Daha sonra her hasta grubunu sağlıklı kontrollerle doğrudan karşılaştırdık ve ACTA1 ve TNNT1 nemalin miyopatilerinde sırasıyla 256 ve 552 farklı şekilde ifade edilen protein belirledik (Şekil 6E–G ve Ek Şekil 11C, Ek Veri Seti 21). Gen zenginleştirme analizi, mitokondriyal proteinlerde koordineli bir azalmayı ortaya çıkardı (Şekil 6H–I, Ek Veri Seti 22). Şaşırtıcı bir şekilde, ACTA1 ve TNNT1 nemalin miyopatilerinde lif tiplerinin farklı baskınlığına rağmen, bu azalma MYH temelli lif tipinden tamamen bağımsızdı (Şekil 6H ve Ek Şekiller 11D–I, Ek Veri Seti 23). ACTA1 veya TNNT1 nemalin miyopatilerinde üç mikrobiyal protein de düzenlenmişti. Bu mikroproteinlerden ikisi, ENSG00000215483_TR14_ORF67 (aynı zamanda LINC00598 veya Lnc-FOXO1 olarak da bilinir) ve ENSG00000229425_TR25_ORF40 (lnc-NRIP1-2), yalnızca tip 1 miyofiberlerde farklı bolluk gösterdi. ENSG00000215483_TR14_ORF67'nin daha önce hücre döngüsü düzenlemesinde rol oynadığı bildirilmiştir. 56 Öte yandan, ENSG00000232046_TR1_ORF437 (LINC01798'e karşılık gelir), ACTA1-nemalin miyopatisinde hem tip 1 hem de tip 2A miyofiberlerde sağlıklı kontrollere kıyasla artmıştır (Ek Şekil 12A, Ek Veri Seti 24). Buna karşılık, ribozomal proteinler nemalin miyopatisinden büyük ölçüde etkilenmedi, ancak ACTA1 nemalin miyopatisinde RPS17'nin ekspresyonu azaldı (Şekil 6E).

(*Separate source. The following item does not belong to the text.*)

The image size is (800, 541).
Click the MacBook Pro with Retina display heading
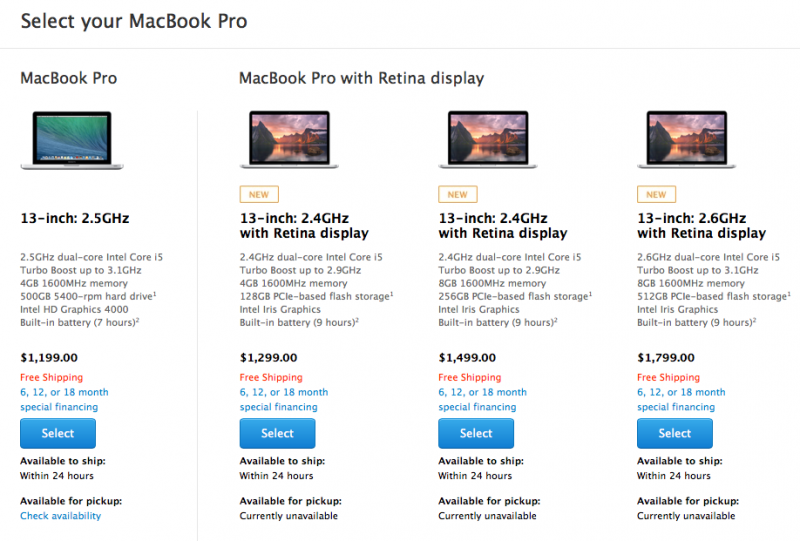pyautogui.click(x=361, y=78)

Zenginleştirme analizi ayrıca ACTA1 ve TNNT1 nemalin miyopatilerinde bağışıklık sistemi süreçlerinin yukarı regülasyonunu ortaya koyarken, TNNT1 nemalin miyopatisinde hücre yapışması da artmıştı (Şekil 6H). Bu hücre dışı faktörlerin zenginleşmesi, hücre dışı matris proteinlerinin PCA'yı PC1 ve PC2'de negatif yönde (yani en çok etkilenen liflere doğru) kaydırmasıyla yansıtıldı (Şekil 6J). Her iki hasta grubu da, anneksinler (ANXA1, ANXA2, ANXA5)57,58 ve etkileşimli proteinleri S100A1159 gibi bağışıklık yanıtlarında ve sarkolemmal onarım mekanizmalarında rol alan hücre dışı proteinlerin artmış ekspresyonunu gösterdi (Ek Şekiller 12B–C). Bu sürecin daha önce kas distrofilerinde arttığı bildirilmişti60, ancak bildiğimiz kadarıyla daha önce nemalin miyopatileriyle ilişkilendirilmemişti. Bu moleküler mekanizmanın normal işlevi, yaralanma sonrası sarkolemmal onarım ve yeni oluşan miyositlerin miyofiberlerle kaynaşması için gereklidir58,61. Dolayısıyla, her iki hasta grubunda da bu sürecin artan aktivitesi, miyofiber instabilitesinin neden olduğu yaralanmaya karşı onarıcı bir yanıtı düşündürmektedir.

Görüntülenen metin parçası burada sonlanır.